6. The First-tier Tribunal found the claim to be implausible and lacking in detail, and agreed with the Respondent that the evidence did contain inconsistencies. The Tribunal rejected the claim that the Appellant's uncle was a member of the KDPI because it considered it implausible that he would tell his nephew if this was the case. The Appellant's evidence that he carried KDPI materials was supposition at best because on his own account he is illiterate and the leaflets were in any event wrapped up. The evidence that the Appellant's sister witnessed the raid on the Appellant's home from her own, some 100 metres away, is a fabrication since it is just implausible that she would from that distance be able to see the Etelaat removing the leaflets from the house.
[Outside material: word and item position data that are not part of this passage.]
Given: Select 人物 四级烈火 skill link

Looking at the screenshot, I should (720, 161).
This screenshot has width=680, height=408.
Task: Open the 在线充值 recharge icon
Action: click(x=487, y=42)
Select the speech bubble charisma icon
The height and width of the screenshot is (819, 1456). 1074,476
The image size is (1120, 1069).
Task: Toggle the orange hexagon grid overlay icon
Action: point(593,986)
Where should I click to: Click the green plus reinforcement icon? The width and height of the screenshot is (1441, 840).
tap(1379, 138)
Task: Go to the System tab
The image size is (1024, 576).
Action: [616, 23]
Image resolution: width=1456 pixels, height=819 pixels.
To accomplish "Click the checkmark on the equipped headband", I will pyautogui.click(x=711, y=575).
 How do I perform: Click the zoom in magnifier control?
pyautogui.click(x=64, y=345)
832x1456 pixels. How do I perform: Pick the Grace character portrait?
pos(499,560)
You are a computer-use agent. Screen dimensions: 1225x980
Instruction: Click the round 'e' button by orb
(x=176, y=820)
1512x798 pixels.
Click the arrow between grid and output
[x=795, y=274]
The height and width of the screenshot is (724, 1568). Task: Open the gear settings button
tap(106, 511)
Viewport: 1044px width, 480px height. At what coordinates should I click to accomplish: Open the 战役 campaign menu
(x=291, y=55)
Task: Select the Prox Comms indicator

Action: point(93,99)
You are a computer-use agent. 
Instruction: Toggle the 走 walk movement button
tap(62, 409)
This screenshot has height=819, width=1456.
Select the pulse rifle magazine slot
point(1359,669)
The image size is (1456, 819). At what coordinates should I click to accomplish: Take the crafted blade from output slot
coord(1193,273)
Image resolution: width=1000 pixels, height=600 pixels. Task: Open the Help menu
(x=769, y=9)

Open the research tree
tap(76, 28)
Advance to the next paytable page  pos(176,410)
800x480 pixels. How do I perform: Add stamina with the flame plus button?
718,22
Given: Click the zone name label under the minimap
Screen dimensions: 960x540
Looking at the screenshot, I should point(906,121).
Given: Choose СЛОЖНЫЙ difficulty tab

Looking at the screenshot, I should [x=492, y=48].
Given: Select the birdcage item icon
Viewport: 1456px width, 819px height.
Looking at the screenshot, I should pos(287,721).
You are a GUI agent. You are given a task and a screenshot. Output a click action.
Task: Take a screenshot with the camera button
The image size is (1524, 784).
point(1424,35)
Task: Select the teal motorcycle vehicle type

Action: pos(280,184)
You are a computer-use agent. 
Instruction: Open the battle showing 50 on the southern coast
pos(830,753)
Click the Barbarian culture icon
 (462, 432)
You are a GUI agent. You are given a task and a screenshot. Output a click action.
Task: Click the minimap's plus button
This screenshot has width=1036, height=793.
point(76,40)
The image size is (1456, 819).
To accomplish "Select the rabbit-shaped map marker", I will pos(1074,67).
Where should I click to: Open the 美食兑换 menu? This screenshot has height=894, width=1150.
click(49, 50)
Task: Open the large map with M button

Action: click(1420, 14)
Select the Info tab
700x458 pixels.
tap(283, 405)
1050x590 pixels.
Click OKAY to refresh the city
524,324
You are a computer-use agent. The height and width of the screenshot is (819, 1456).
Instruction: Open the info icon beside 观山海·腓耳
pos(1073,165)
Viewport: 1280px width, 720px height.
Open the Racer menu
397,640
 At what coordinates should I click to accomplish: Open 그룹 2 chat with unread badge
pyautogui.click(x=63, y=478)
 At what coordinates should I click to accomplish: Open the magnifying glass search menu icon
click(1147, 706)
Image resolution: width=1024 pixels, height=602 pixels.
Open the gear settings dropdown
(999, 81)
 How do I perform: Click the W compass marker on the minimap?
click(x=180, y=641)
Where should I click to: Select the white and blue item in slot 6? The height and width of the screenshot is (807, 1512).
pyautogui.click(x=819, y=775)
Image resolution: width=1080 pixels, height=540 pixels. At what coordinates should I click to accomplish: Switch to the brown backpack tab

Setting that aside it is left unexplained why the Appellant's uncle, who owned the house, would send his nephew away whilst remaining in Iran himself.
7. The Appellant now challenges the First-tier Tribunal's findings on the grounds that the Tribunal:
i) Failed to take proper account of the expert evidence, in particular in its findings on the plausibility of the account in which the Tribunal apparently supplanted the reasoned views of an expert on Iran with its own view about what might be plausible in Sardasht;
ii) Failed to take material matters into account/failed to make reasoned findings, in particular the Tribunal simply adopts the negative conclusions reached by the Respondent without giving consideration to the rebuttal evidence offered by the Appellant, or submissions made by Counsel on his behalf;
iii) Failed to make findings, in particular in respect of the assertion that the Appellant left Iran illegally, and his claim under paragraph 276ADE(1)(vi) of the Immigration Rules;
iv) Made errors of fact in its assessment of the evidence, in particular in its finding that the Appellant lived with his uncle and that his uncle intended to remain in Iran - the evidence on both matters was to the contrary.
8. Permission was granted on all grounds by First-tier Tribunal Kelly on the 3rd March 2020.
9. Before me Mr Tan for the Respondent accepted that each of the grounds were made out. The plausibility findings were not reasonably open to the Tribunal, particularly where the Tribunal had given no apparent consideration to the views expressed by the country expert that the Appellant's general account was wholly plausible. The credibility findings were further infected by material error of fact as set out in ground (iv). Mr Tan invited the Tribunal to set the decision of Judge Lucas aside and to remit the matter to the First-tier Tribunal to be determined de novo. The matter is therefore settled by consent.
10. The decision of the First-tier Tribunal contains errors of law such that it must be set aside.
11. The decision in the appeal is to be remade in the First-tier Tribunal.
12. There is an order for anonymity.